What is being asked: Reproduce the lines from the one containing "Select European Union's V-curve icon" through the one containing "tap(35, 196)", both included, and nothing else.

-- begin --

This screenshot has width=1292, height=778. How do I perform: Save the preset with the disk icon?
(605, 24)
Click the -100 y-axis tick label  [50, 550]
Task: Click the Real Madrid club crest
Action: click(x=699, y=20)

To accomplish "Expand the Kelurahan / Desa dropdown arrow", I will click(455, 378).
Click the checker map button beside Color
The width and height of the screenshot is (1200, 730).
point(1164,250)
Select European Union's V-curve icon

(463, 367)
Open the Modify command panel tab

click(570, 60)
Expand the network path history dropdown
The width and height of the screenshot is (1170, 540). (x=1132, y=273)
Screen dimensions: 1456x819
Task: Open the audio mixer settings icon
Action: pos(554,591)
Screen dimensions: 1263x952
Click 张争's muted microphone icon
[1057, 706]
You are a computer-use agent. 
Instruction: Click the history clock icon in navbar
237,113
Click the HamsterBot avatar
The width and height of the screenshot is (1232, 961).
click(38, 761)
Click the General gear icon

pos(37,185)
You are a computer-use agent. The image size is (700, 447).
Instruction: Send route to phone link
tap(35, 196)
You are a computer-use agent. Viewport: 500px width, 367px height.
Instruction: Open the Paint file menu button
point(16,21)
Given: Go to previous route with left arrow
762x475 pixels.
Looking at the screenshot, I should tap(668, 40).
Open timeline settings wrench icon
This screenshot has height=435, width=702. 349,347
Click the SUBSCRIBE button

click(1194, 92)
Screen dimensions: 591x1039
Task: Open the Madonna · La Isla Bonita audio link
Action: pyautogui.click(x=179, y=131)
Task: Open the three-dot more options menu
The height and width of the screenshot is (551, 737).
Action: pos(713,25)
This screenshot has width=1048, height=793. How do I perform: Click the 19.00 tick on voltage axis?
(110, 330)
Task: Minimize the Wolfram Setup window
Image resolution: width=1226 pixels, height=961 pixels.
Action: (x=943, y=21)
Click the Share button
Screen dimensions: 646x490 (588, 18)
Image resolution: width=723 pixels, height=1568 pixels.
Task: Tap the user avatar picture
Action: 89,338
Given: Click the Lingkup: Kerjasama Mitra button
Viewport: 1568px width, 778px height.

-- end --

Solution to the exercise:
Select European Union's V-curve icon

(463, 367)
Open the Modify command panel tab

click(570, 60)
Expand the network path history dropdown
The width and height of the screenshot is (1170, 540). (x=1132, y=273)
Screen dimensions: 1456x819
Task: Open the audio mixer settings icon
Action: pos(554,591)
Screen dimensions: 1263x952
Click 张争's muted microphone icon
[1057, 706]
You are a computer-use agent. 
Instruction: Click the history clock icon in navbar
237,113
Click the HamsterBot avatar
The width and height of the screenshot is (1232, 961).
click(38, 761)
Click the General gear icon

pos(37,185)
You are a computer-use agent. The image size is (700, 447).
Instruction: Send route to phone link
tap(35, 196)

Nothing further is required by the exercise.